Environmental effects of inorganic fertilisers (examples & evaluation)
Use of inorganic fertilisers (salts) improves yields but can cause environmental problems if misused:
- Water pollution / eutrophication: Runoff carries nitrates and phosphates into rivers and lakes. Excess nutrients cause algal blooms (e.g., risks for Lake Victoria and local water bodies).
- Soil degradation: Overuse can cause salinisation, loss of soil structure, or acidification, reducing long-term fertility.
- Air pollution and greenhouse gases: Nitrous oxide (N2O) from nitrogen fertilisers contributes to global warming; ammonia volatilisation can cause local air pollution.
- Human health risks: High nitrate levels in drinking water can affect infants (blue baby syndrome) and livestock.
Measures to address challenges of inorganic fertilisers
Practical strategies farmers, communities and policymakers can use:
- Soil testing before application — apply the right amount and type of fertiliser.
- Integrated soil fertility management — combine organic manures (compost, farmyard manure) with inorganic fertilisers.
- Precision application — place fertiliser near plant roots, avoid broadcasting; use appropriate timing (avoid rainy season at application time).
- Controlled-release and nano-fertilisers to reduce leaching and emissions.
- Buffer strips and vegetative barriers along rivers to reduce runoff.
- Use of cover crops and crop rotations to reduce nutrient loss and improve soil health.
- Farmer education, extension services and regulations to ensure correct use and handling.
Suggested learning experiences (classroom & field)
- Carry out a precipitation experiment: mix AgNO3(aq) and NaCl(aq) to make AgCl(s).
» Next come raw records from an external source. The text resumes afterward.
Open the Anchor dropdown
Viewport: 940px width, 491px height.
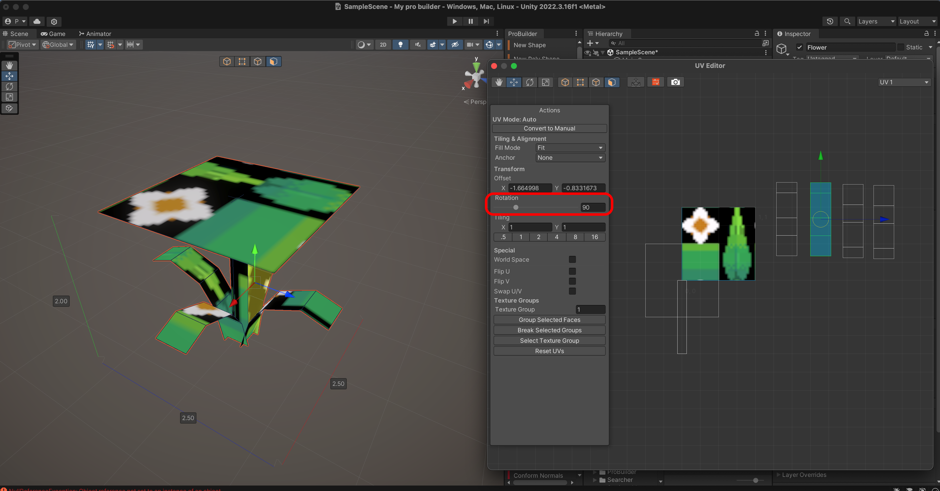pos(570,158)
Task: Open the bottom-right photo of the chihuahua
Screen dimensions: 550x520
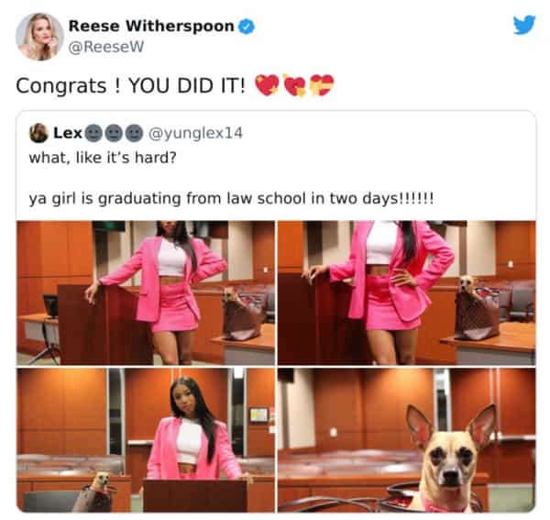Action: [406, 440]
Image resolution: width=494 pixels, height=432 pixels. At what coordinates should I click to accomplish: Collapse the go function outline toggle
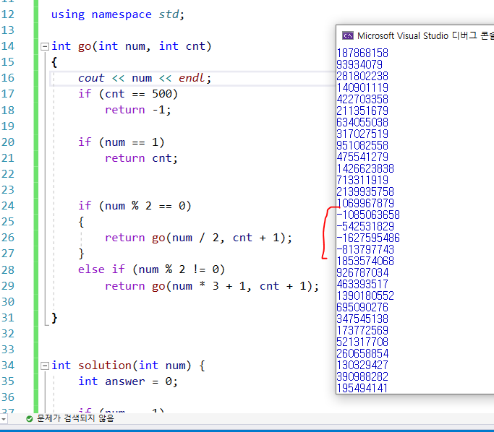45,46
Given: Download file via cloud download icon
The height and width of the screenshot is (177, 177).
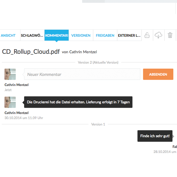Looking at the screenshot, I should (x=158, y=35).
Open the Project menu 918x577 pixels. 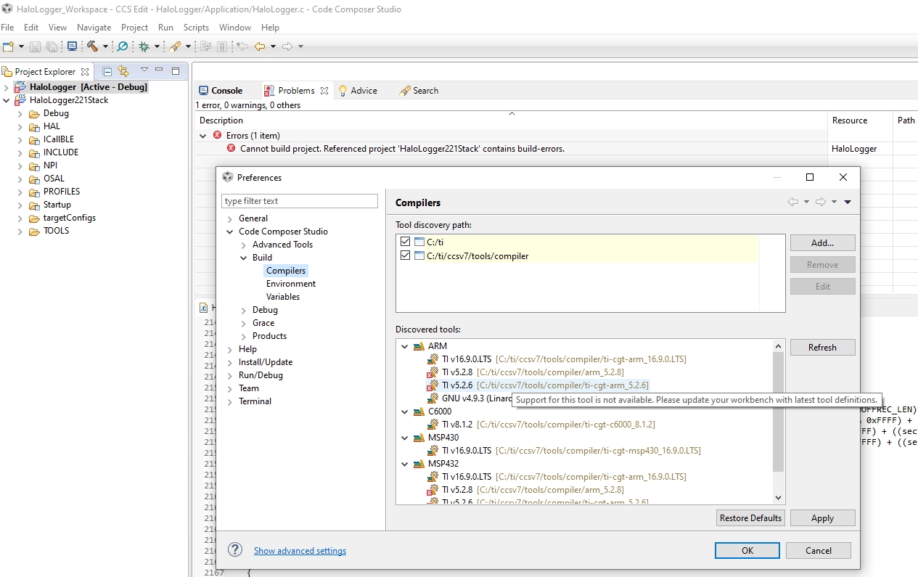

Write molecular and ionic equations.
- Prepare a soluble salt by titration (acid + base) and crystallise it. Record mass of crystals obtained.
- Investigate behaviour of hydrated salts: observe CuSO4·5H2O losing water on heating; observe a deliquescent salt like CaCl2 absorbing moisture.
- Field visit: visit a local farm to see fertiliser use. Interview farmer about types (DAP, CAN, NPK) and methods used.
- Class debate: “Are inorganic fertilisers more helpful than harmful?” — students research environmental impacts and propose solutions.
Salts are ionic compounds important in daily life and industry. Learn to classify salts by solubility, prepare them using neutralisation, precipitation and crystallisation, and consider both benefits and environmental risks — especially in agriculture. Use good laboratory practice and sustainable farming methods to reduce harm.
Short class quiz / tasks
- Name a soluble salt and an insoluble salt and give one use for each.
- Write the ionic equation for the precipitation of AgCl.
- List two ways farmers can reduce fertiliser runoff into rivers.
- Plan a simple experiment to make and dry crystals of a salt in the school laboratory (include safety steps).